Ficam aqui alguns desses momentos (como podem ver nas fotos estávamos todos lavadinhos e penteadinhos, sem dispensar a gravata, só faltava um casaquinho, mas pronto a visita era no campo, não dava muito jeito).


 Momento 1: No Monte Branco com o moinho do Caniné ao Fundo


 Momento 2: O pessoal a pousar para a objetiva na Ribeira do Enxerim

 

 Momento 3: O pessoal a fazer equilíbrio em cima da ponte do Caniné

Lembro-me ainda de mais duas visitas de estudo, todas elas nas aulas de história, uma no 2º ano e a outras já no ano de finalista.

Professor com falta de ar não devia fazer visitas de estudo…

Na visita do 2º ano, apetrechámo-nos com pás e picaretas, íamos desbravar as terras para o lado do Poço Barreto, na esperança de encontramos achados arqueológicos das nossas origens (não me lembro se seriam romanas ou árabes). Fizemos todo o caminho a pé, quando chegámos a uma encosta bravia, já próxima da passagem de nível, esboçamos alguns gestos para desbravar o solo, que estava bastante duro. O calor era muito e já estávamos cansados. Aí aprendi que o professor, por ser menos jovem do que nós, ainda estava mais cansado e ficou com falta de ar, numa grande aflição. O que lhe valeu foi a bomba de ar, sua fiel companheira e a boleia que apanhou à beira da estrada num carro, que naquele tempo era rara. Acabou a visita de estudo naquele momento: O pior é que tivemos de fazer o percurso de regresso com as ferramentas às costas e tivemos de as devolver. Aqui aprendi que o professor não sabia muito bem em que alhada se estava a meter… aquela falta de ar acontecia muitas vezes nas aulas quando se irritava (o que mais o chateava era falarem mal do Sporting…).

Os finalistas tinham outros privilégios que eram vedados aos outros alunos…

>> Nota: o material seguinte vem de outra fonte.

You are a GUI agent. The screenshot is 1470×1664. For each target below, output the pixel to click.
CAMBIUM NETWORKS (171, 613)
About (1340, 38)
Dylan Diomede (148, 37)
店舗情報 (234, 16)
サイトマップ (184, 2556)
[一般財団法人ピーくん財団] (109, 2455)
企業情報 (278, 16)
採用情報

Por fim já no ano letivo de 1964/965, ano de finalista, numa turma mista, juntaram-se os dois professores com os quais mais visitas de estudo terei feito. Esta visita, provavelmente, teria como objetivo, descobrir onde os mouros saíam, do outro lado do rio, onde eram “exterminados”. Pois a visita foi na Horta de Mata Mouros. Nada mais enganador. A visita de estudo destinava-se a fazer um piquenique em franco convívio (meninas, meninos e professores). Só me lembro que da ementa constava leitão assado e uns garrafões de vinho. Eu apenas comi umas laranjas apanhadas na horta e bebi uns copos de vinho, demasiados, porque fiquei muito alegre. Aqui aprendi que o convívio entre géneros poderia ser aceite em determinadas condições, que não gostava de leitão e que também se podia apanhar uma bebedeira numa visita de estudo (foto de abertura).

As visitas de estudo, eram sempre coisas boas, que todos os alunos gostavam. Era um dia onde dávamos descanso às aulas e isso era o melhor que nos podia acontecer.